TAREAS PENDIENTES:
• 1. Según el texto sobre la fiesta de las Candelas, ¿en qué consistía la ofrenda de la purificación?
• 2. Explica en una a tres oraciones por qué, según el texto sobre la fiesta de las Candelas, la Virgen María se sometió al rito de la purificación.
• 3. Escribe la continuación del texto sobre la fiesta de las Candelas a partir de su última oración.

FRAGMENTO DE LA PÁGINA:

• • • •

La fiesta de las Candelas

En el santoral, la fiesta de la Candelera es destinada a recordar la Purificación de la Virgen María. El rito de la purificación de las mujeres después del parto es un viejo rito de la religión judaica incrustado en la religión cristiana desde hace muchísimos siglos y que se ha mantenido desde tiempos arcaicos. En la Tora hebraica, la purificación de la mujer después del parto era una humillación que se resolvía pagando. La madre presentaba al hijo ante el arca y el altar y hacía una determinada ofrenda, después de la cual quedaba purificada. La ofrenda consistía en dos palominos para los pobres y una determinada cantidad de dinero que el rabino de la sinagoga recibía con un rito determinado. La Virgen María era judía, como judío era su hijo, nuestro Señor Jesucristo, y se sometió al rito de la purificación del sistema religioso hebraico. El padre Croisset, el célebre jesuita francés autor de El Año Cristiano, obra inmensa y de un gran interés que tradujo al castellano el no menos célebre jesuita castellano J. Francisco de Isla, escribió, comentando el acontecimiento que se celebra en este día, que la Virgen María, a pesar de haber concebido sin pecado original, quiso hacer como las demás mujeres: purificarse, humillarse y pagar el rescate: los palominos y cinco monedas en circulación en el espacio de Palestina. El padre Croisset, S.J., escribe: «Ocultó profundamente su gloria, no queriendo parecer lo que realmente era; manifestó su humildad aparentando lo que no era verdaderamente: era la madre de Dios y pareció que no era más que la madre de un simple hombre; era la más pura de todas las vírgenes y se mostró como si no fuese más que una mujer como las demás». Partiendo de esa humildad, el jesuita hace unas consideraciones muy acertadas: «Todos queremos parecer lo que no somos, y no podemos sufrir, debido a nuestro orgullo, parecer lo que realmente somos. Hasta el pie de los sagrados altares llevamos la ambición, el fasto y la profanidad. ¿Qué otra cosa significan esas orgullosas señales de distinción de las que como en ninguna otra parte nos mostramos tan celosos en el templo? Frente a todo esto, nos abruma, nos obsesiona, la profunda humildad de la Virgen Santísima».

• • • •

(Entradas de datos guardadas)
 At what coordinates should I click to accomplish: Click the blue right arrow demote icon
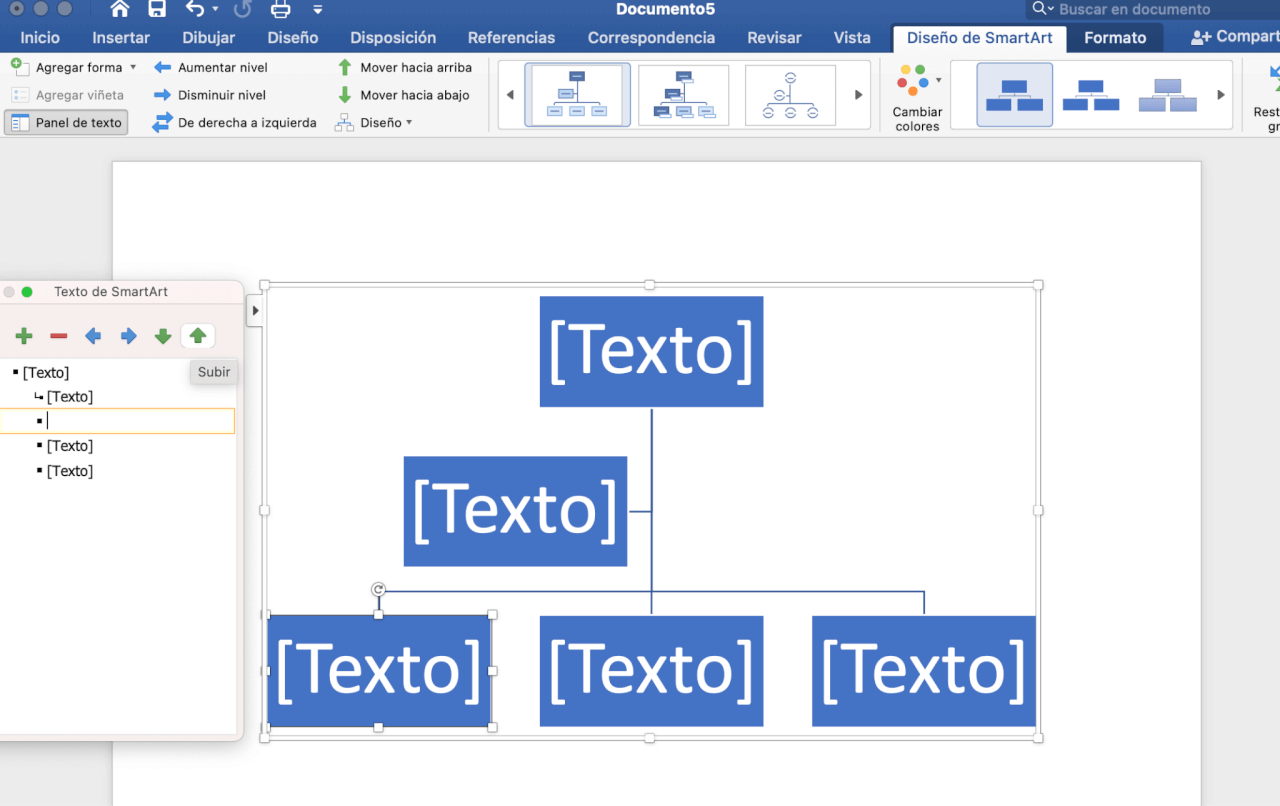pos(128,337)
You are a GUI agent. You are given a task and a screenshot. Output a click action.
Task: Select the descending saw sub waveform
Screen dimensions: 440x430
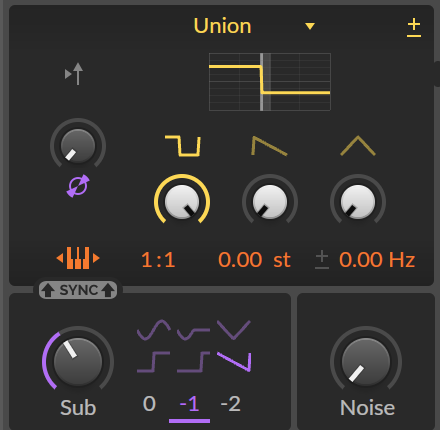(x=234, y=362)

• • • •

LISTA DE RESPUESTAS:
• 1. Consistía en dos palominos para los pobres y una determinada cantidad de dinero que el rabino de la sinagoga recibía con un rito determinado.

• 2. La Virgen María era judía y por eso se sometió al rito de la purificación del sistema religioso hebraico. Según el padre Croisset, aunque había concebido sin pecado original, quiso hacer como las demás mujeres por humildad. Así ocultó su gloria y pareció solo la madre de un simple hombre y una mujer como las demás.

• 3.
La historia de la fiesta es muy antigua. Hay noticias incuestionables según las cuales es anterior al emperador Justiniano. El que después fue papa y santo, san Gelasio, que dirigió la Iglesia treinta años antes de que Justiniano fuese emperador, la instituyó para desterrar las lupercales del paganismo, o sea las purificaciones paganas. Entonces se produjeron las candelas para celebrar la Purificación cristiana y destinadas a borrar, con tales misterios, las profanaciones del paganismo de aquellos tiempos, profanaciones que se efectuaban llevando hachones encendidos por los alrededores de los templos donde se perpetraban ceremonias obscenas que eran llamadas lustraciones. Las candelas contribuyeron a la decadencia del mundo antiguo.

Hoy en día la fiesta del dos de febrero ha ido muy de baja y la Candelera es un día como otro. De todos modos, y hasta donde llega mi memoria, el recuerdo que tengo de ella es muy preciso. Era casi una fiesta de precepto e iba mucha gente al oficio. Solía hacer mucho frío. La mañana solía ser lívida. La gente, abrigada, encogida, pasaba por las calles, camino de la iglesia, empaquetada como paquetes oscuros, lle vando una candela en la mano, exhalando el vapor blanco del frío por la boca y la nariz. Entonces la gente vestía más oscuramente que hoy y sus formas parecían más pesadas. Los caballos de las tartanas y de los carros emitían, por la cara, el vapor blanco a chorro. La vaharada que desprendían las narices de los animales era realmente impresionante, pero lo curioso era que no hacía ruido, a diferencia del va por de las máquinas de tren cuando resoplaban.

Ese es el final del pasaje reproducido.